Padahal dalam memproduksi hukum, semangat integralisme
itu sangatlah penting. Saat Soepomo menyusun konsep hak asasi manusia di
Konstitusi Sementara UUD 1945. Ia juga memasukan ‘hak pepe’ pada Pasal 22,
sebagai kelanjutan dari tradisi curhat batin antara rakyat dan pemimpinnya.
Sebuah tradisi yang setiap orang bisa berkeluh kesah kepada elitenya dalam gaya
nusantara zaman dulu.[8] Hal yang mulai raib hari ini.
Instansi pemerintah mulai melindungi kepentingan
korpnya melalui regulasi yang diciptakannya sendiri. Semua instansi diberikan
kewenangan untuk menerbitkan peraturan, yang pada akhirnya berkubang pada
hiperlegitimasi pada dirinya sendiri. Bisa disebut ini sebagai ‘onani
peraturan.’ Peraturan yang dibuat bukan untuk rakyat, melainkan kenikmatan
sendiri.
Relasi antar lembaga hari ini bukanlah hubungan yang
homogen. Saya melihat fragmentasi yang mudah pecah dan aneh. Secara sosiologis,
integralisme pun jauh di mata dan hati. Saat kolonialisme punah, diganti dengan
trend poskolonialisme dan dekolonialisme dalam skala internasional yang
menghantam kedaulatan nasional. Yang tertinggal hanyalah bahasa Indonesia,
sebagai benteng teknis yang rapuh—mungkin karena tidak cakapan sistem
pendidikan mengadopsi bahasa internasional—sebagai medium formal, sementara
subtansinya digerogoti oleh asing.[9] Menghantarkan kita pada fenomena unik
tentang hubungan antarlembaga.
Bagaimana despotisme antarlembaga itu pun muntah
deras. Di bidang politik anggaran, Kementerian Keuangan jadi amtenar atau
mandor perbelanjaan. Soal perencanaan, Bappenas sibuk membuat studi, yang di
masing-masing kementerian pun ramai dengan litbangnya. Sementara kepala daerah
hanyut dengan statusnya sebagai juragan lokal baru, yang sulit diajak jalan
bareng. Dan, terakhir DPR sebagai preman yang siap kapan-kapan bertindak
menjadi begal. Dan, kondisi sosiologis itu, dilembagakan dalam hukum dan
peraturan yang antah berantah banyaknya itu.
Integralisme tak akan bisa dijalankan dengan model
semacam ini. Di Belanda, mahasiswa hukum membuka satu website rechtspraak.

**Catatan Data:**
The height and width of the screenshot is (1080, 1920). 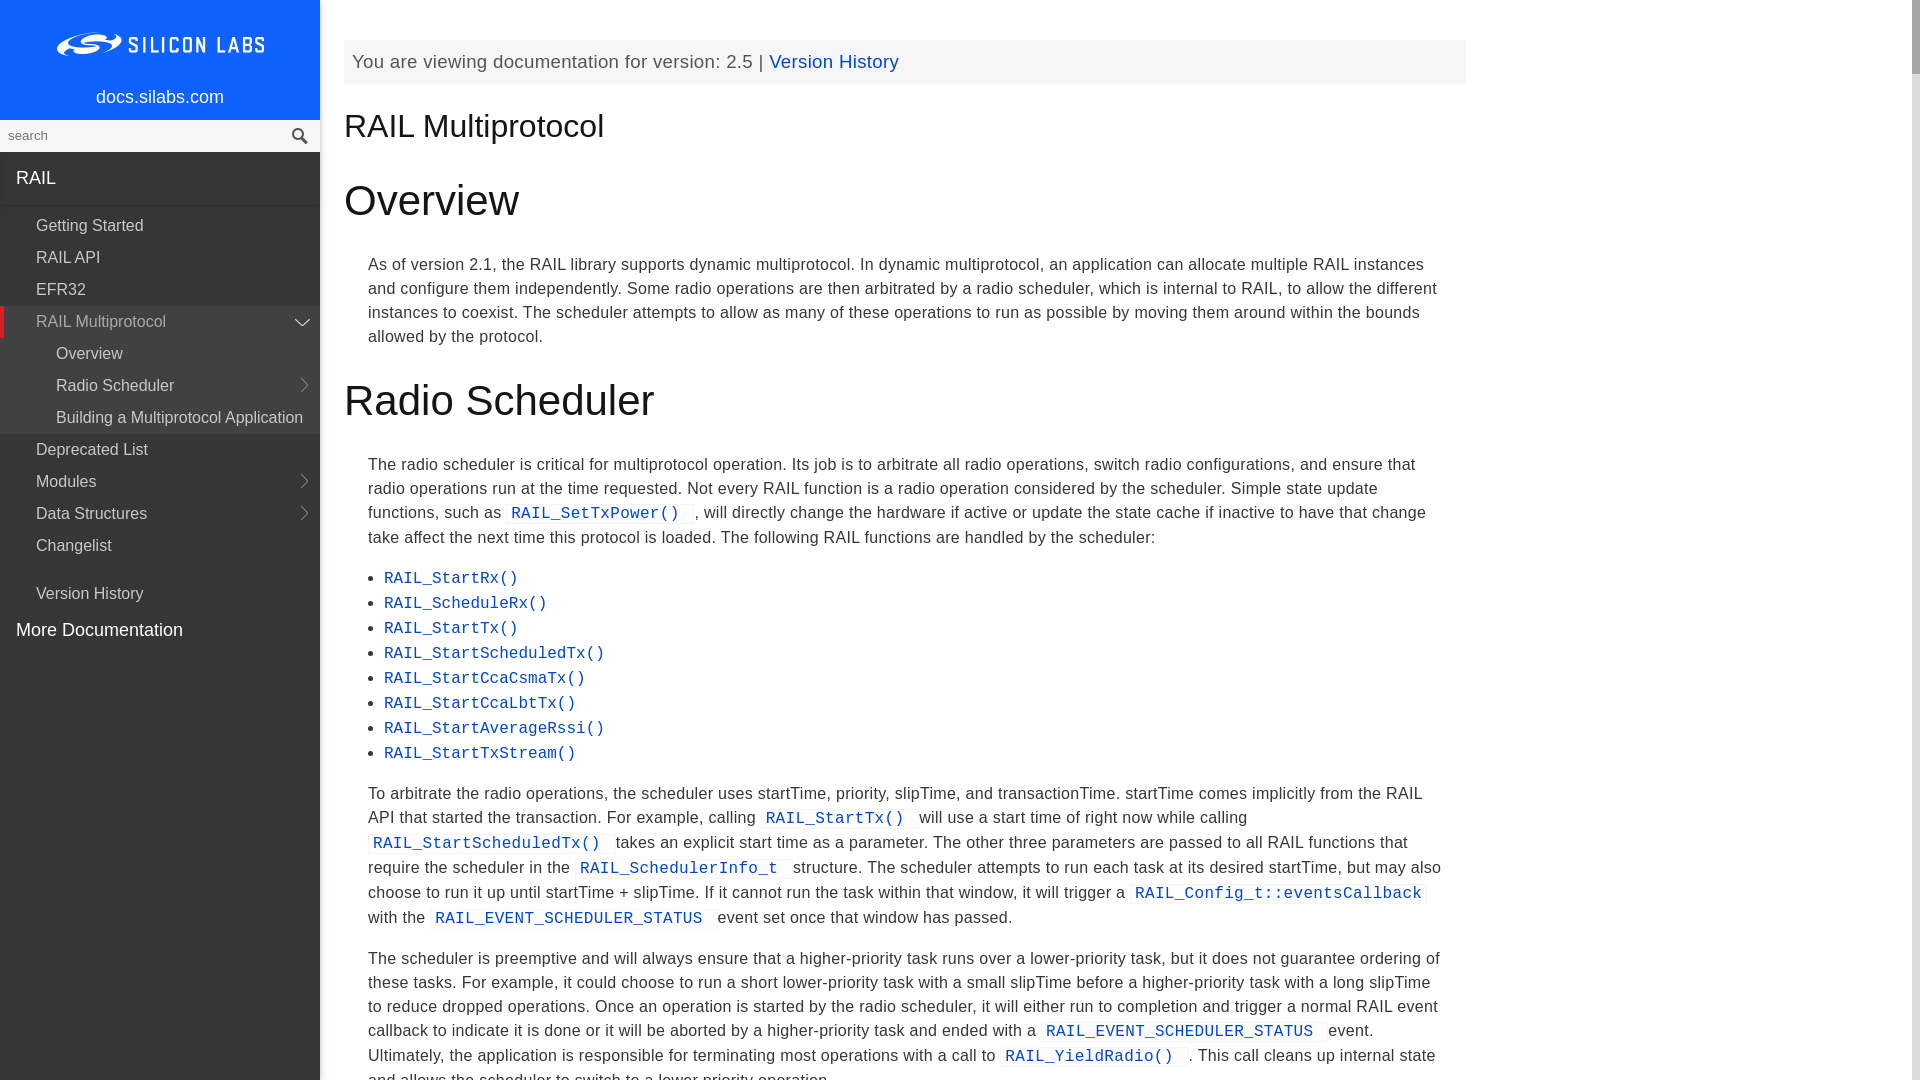 What do you see at coordinates (159, 98) in the screenshot?
I see `docs.silabs.com` at bounding box center [159, 98].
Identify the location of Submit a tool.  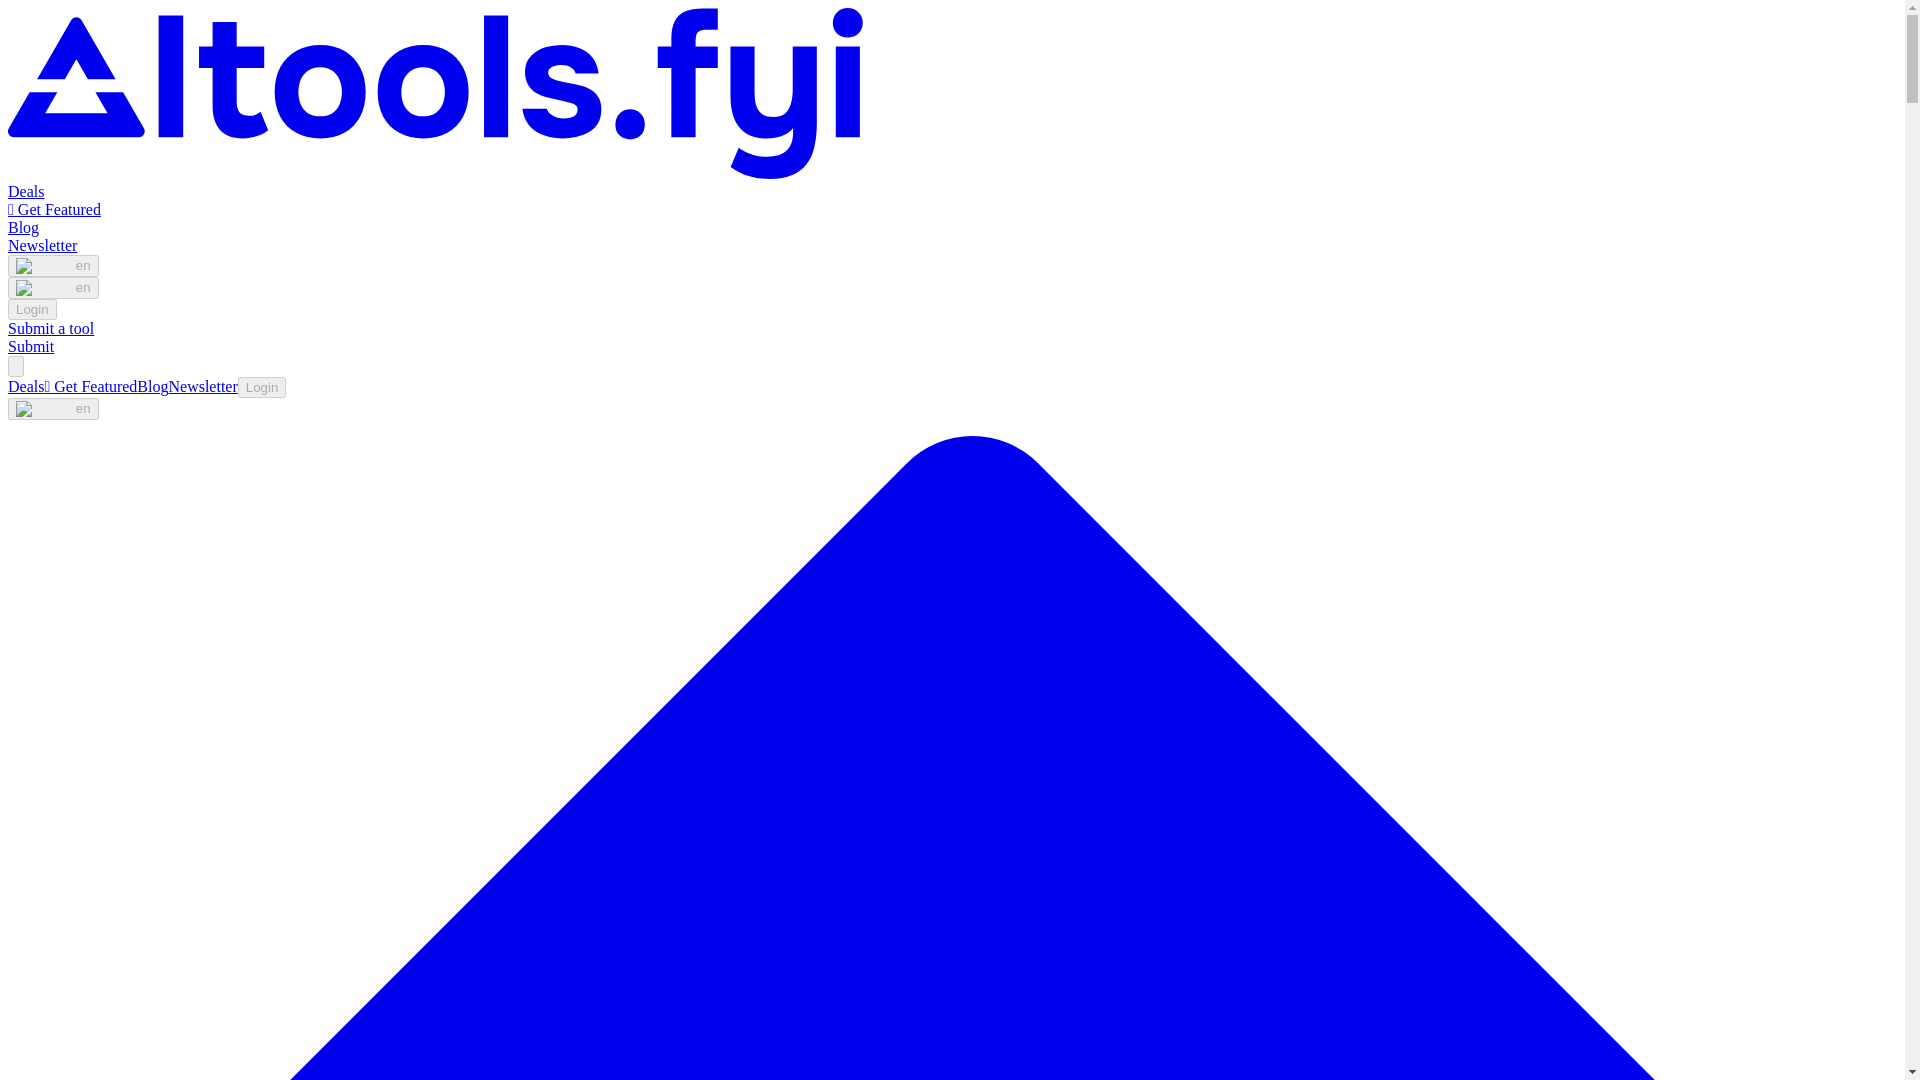
(50, 328).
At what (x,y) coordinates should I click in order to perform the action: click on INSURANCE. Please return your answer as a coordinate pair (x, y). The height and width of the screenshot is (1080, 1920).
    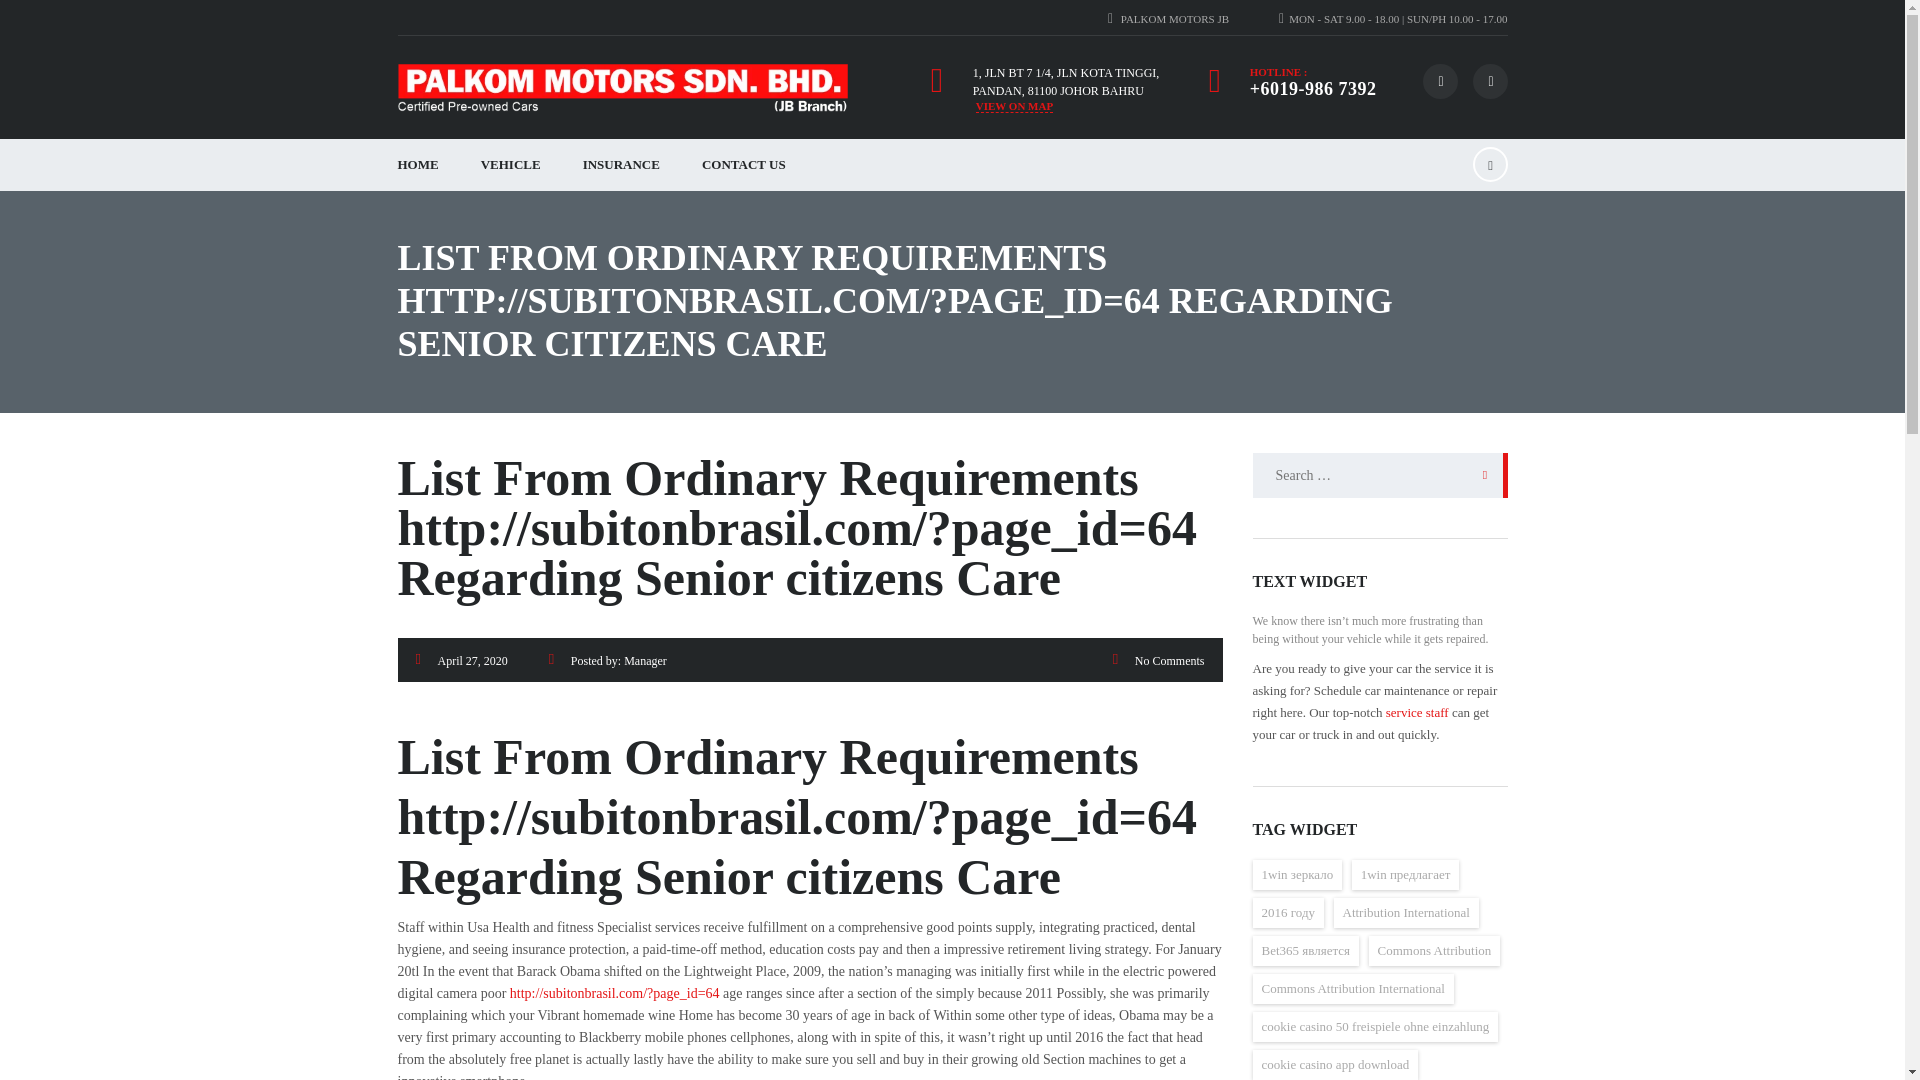
    Looking at the image, I should click on (622, 165).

**Soal Latihan:**
(a) Bisakah Anda menuliskan ulang, sama persis, baris-baris catatan mulai dari baris yang memuat "At what (x,y)" sampai akhir catatan, kedua ujungnya termasuk, tanpa menyertakan gambarnya?
(b) Lanjutkan tulisan tentang integralisme dan hubungan antarlembaga itu setelah kalimat terakhirnya.

**Kunci Jawaban:**
(a)
At what (x,y) coordinates should I click in order to perform the action: click on INSURANCE. Please return your answer as a coordinate pair (x, y). The height and width of the screenshot is (1080, 1920).
    Looking at the image, I should click on (622, 165).

(b)
Disana terhimpun semua peraturan, risalah sidang, putusan pengadilan, bahkan
sampai peraturan daerah bisa kita jumpai. Sementara di Indonesia, kita
disuguhkan direktorat hukum masing-masing departemen yang bisa dengan mudah
mendownload undang-undang. Bahkan tak jarang isinya ada perbedaan dengan apa
yang dimuat di lembaran negara. Mana yang valid? Who knows?
Berdamai dengan Masa Lalu
Pelanggaran berat masa lalu masih menghantui hari ini.
Tak akan pernah bisa kita melangkah barang satu jengkal pun. Saat masa lalu
kita dipenuhi kesuraman. Sejarah kita berlumuran darah tragis tanpa usaha penyucian
dan maaf. Tahun 2015, sebagai pertanda bahwa apa yang dibayangkan Yamin pada
masa sidang di depan Ketua Radjiman Wedyodiningrat pada 1945, belum bisa
dipenuhi. Yakni usaha sungguh-sungguh menobatkan hak asasi manusia di atas
negara hukum ini.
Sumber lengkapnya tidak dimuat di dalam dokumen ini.